Serena menait 6-5 dans le premier set lorsqu’elle a été victime d’un malaise et a dû mettre un terme prématuré à son premier match depuis qu’elle a remporté son 18e tournoi du grand chelem il y a deux semaines à l’US Open. C’est la troisième défaite de rang de l’Américaine face à Cornet, deux mois après un face-à-face mémorable à Wimbledon. En 8es de finale, la Française, finaliste la semaine dernière à Canton, affrontera la Belge Kirsten Flipkens, 48e mondiale, qui a éliminé l’Australienne Jarmila Gajdosova, 6-3, 3-6, 6-3.
Serena Williams alterne décidément les hauts et les bas cette saison. Disputant hier à Wuhan (Chine) son premier match depuis son triomphe à l'US Open, la numéro 1 mondiale a connu une nouvelle défaillance physique.
Opposée à Alizé Cornet, face à qui elle restait sur deux cuisantes défaites cette saison (Dubaï et Wimbledon), l'Américaine de bientôt 33 ans (le 26 septembre) a craqué. Alors qu'elle s'apprêtait à servir pour le gain de la première manche (6-5), elle fit appel au médecin, qui releva sa température et sa tension artérielle. Sur les conseils de ce dernier, elle décida de jeter l'éponge, laissant sa place en 8es de finale à la Française, qui y défiera la Belge Kirsten Flipkens.
Le précédent de Wimbledon
Ce malaise, s'il n'a rien de comparable à celui dont elle avait souffert en double à Wimbledon (deux jours après sa défaite face à... Cornet), interpelle cependant. On se rappelle que la championne avait indiqué lors du tournoi de Montréal qu'elle avait l'intention de passer des examens approfondis en fin de saison en raison des antécédents « qui traînent dans la famille ». Pour rappel, sa sœur Venus souffre depuis 2011 du syndrome de Gougerot-Sjögren, une pathologie chronique auto-immune qui affaiblit l'organisme.
Apparemment liée à un coup de chaud, cette nouvelle défaillance de Serena s'explique peut-être aussi par la tension qu'elle semble désormais éprouver quand elle affronte Cornet. « À Wimbledon, je l'ai trouvée supernerveuse dès le début du match, témoignait la veille la Niçoise.
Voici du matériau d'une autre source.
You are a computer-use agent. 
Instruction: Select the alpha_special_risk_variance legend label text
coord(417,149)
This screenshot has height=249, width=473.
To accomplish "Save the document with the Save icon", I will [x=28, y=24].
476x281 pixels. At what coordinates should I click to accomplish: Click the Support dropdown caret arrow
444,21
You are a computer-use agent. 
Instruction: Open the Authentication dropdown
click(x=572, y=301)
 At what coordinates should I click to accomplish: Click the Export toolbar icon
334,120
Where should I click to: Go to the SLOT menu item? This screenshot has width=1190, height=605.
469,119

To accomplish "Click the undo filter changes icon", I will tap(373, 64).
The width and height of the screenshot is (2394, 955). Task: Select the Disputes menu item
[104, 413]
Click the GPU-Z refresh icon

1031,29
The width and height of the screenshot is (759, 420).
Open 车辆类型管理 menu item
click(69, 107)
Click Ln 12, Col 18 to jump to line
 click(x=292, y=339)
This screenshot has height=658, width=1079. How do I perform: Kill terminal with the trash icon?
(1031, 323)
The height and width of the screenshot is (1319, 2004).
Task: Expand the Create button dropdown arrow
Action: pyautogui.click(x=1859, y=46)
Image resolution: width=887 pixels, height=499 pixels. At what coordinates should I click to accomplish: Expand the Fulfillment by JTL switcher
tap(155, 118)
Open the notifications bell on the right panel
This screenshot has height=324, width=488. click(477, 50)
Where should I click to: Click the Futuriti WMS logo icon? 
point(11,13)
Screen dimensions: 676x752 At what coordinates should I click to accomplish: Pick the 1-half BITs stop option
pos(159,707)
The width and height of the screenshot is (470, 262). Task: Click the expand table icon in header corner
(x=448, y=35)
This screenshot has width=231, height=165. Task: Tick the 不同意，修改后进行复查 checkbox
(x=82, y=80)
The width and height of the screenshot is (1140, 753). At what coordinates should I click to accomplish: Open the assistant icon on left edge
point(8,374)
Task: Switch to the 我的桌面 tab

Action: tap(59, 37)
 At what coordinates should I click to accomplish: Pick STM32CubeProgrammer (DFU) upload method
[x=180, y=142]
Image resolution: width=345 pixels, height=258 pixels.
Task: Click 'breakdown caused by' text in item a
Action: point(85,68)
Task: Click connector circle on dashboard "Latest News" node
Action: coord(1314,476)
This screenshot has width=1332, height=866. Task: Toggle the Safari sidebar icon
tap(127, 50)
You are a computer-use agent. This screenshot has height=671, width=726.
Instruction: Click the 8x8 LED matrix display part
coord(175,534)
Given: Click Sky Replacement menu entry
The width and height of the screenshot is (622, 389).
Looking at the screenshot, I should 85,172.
Et plus ou moins pendant toute la rencontre, je l'ai sentie comme ça, un peu différente, comme si elle était un peu stressée par le fait de jouer contre moi. »
D'ailleurs, avant son abandon, Williams avait éprouvé toutes les peines du monde à conserver son service (3 breaks concédés sur cinq engagements).
Cette violente sortie de route de Williams est un nouveau grain de sable dans la chaussure des organisateurs d'un tournoi promu cette saison au rang de Premier (équivalent d'un Masters 1 000 chez les hommes) aux dépens de Tokyo.
Frappé d'une véritable malédiction, l'Open chinois a déjà perdu de nombreuses têtes de série (Serena Williams (1), Simona Halep (2), Agnieszka Radwanska (5), Ana Ivanovic (9), Jelena Jankovic (10), Sara Errani (11), Ekaterina Makarova (13), Flavia Pennetta (15) et Andrea Petkovic (16). Des coups durs qui s'ajoutent à l'annonce de la retraite de Li Na, native de Wuhan, vendredi dernier ! Quoi qu'il arrive désormais, cette première édition restera d'une certaine manière exceptionnelle...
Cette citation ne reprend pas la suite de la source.